# WHAT YOU NEED TO DO
In the listing below, the lines starting with the line with "How do I perform: Click" and going on through the line with "Task: Check the select-all instances checkbox" are to be reproduced exactly, and only those.

# DATASET RECORDS
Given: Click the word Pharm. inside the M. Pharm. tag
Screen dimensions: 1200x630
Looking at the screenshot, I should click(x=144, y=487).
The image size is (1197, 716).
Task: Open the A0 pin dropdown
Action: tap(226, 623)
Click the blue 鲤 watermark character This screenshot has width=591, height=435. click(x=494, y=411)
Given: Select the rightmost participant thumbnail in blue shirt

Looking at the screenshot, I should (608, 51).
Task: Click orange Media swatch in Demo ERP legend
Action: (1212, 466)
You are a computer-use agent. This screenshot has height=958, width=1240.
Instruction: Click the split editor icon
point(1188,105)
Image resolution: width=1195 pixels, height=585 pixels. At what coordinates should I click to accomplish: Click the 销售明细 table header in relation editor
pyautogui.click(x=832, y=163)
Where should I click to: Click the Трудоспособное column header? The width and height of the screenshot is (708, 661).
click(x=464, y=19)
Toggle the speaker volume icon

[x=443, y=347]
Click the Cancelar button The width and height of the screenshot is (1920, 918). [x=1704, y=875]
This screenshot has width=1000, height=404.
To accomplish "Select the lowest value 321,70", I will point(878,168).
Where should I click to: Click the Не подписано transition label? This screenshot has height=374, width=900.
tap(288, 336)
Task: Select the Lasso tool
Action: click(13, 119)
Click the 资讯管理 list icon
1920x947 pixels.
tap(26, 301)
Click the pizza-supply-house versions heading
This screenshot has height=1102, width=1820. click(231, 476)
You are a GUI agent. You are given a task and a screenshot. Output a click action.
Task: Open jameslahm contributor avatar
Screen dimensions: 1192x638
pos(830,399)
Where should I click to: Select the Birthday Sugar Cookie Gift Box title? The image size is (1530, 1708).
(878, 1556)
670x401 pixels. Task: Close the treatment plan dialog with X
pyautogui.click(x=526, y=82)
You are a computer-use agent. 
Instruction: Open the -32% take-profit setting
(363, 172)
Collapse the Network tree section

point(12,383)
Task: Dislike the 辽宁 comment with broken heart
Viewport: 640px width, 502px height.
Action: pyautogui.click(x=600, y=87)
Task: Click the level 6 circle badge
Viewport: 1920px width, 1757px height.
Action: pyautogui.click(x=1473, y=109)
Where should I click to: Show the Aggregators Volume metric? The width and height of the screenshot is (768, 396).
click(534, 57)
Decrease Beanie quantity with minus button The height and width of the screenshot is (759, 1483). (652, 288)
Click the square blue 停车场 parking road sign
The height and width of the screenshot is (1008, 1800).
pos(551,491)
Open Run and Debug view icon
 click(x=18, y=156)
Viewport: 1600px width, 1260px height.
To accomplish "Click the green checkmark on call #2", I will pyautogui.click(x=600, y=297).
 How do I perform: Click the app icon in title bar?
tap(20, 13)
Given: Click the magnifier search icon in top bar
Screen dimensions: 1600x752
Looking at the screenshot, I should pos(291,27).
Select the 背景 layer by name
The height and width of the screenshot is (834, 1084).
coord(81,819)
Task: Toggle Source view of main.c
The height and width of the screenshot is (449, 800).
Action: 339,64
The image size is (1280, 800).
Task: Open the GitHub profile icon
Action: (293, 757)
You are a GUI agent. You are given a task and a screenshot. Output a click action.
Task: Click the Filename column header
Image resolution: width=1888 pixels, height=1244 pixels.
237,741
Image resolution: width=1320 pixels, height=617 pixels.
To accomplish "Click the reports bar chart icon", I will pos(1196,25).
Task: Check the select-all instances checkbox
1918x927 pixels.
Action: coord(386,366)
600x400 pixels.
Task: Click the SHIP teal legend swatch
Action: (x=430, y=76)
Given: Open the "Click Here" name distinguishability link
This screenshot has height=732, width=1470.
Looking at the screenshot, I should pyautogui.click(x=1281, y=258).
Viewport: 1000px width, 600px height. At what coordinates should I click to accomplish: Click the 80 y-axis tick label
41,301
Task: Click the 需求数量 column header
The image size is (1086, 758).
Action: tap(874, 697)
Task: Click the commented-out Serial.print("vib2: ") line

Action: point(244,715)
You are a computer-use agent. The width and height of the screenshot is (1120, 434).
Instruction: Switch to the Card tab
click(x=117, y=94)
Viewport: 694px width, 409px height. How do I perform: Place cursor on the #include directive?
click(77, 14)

# WRITTEN SOLUTION
 How do I perform: Click the app icon in title bar?
tap(20, 13)
Given: Click the magnifier search icon in top bar
Screen dimensions: 1600x752
Looking at the screenshot, I should pos(291,27).
Select the 背景 layer by name
The height and width of the screenshot is (834, 1084).
coord(81,819)
Task: Toggle Source view of main.c
The height and width of the screenshot is (449, 800).
Action: 339,64
The image size is (1280, 800).
Task: Open the GitHub profile icon
Action: (293, 757)
You are a GUI agent. You are given a task and a screenshot. Output a click action.
Task: Click the Filename column header
Image resolution: width=1888 pixels, height=1244 pixels.
237,741
Image resolution: width=1320 pixels, height=617 pixels.
To accomplish "Click the reports bar chart icon", I will pos(1196,25).
Task: Check the select-all instances checkbox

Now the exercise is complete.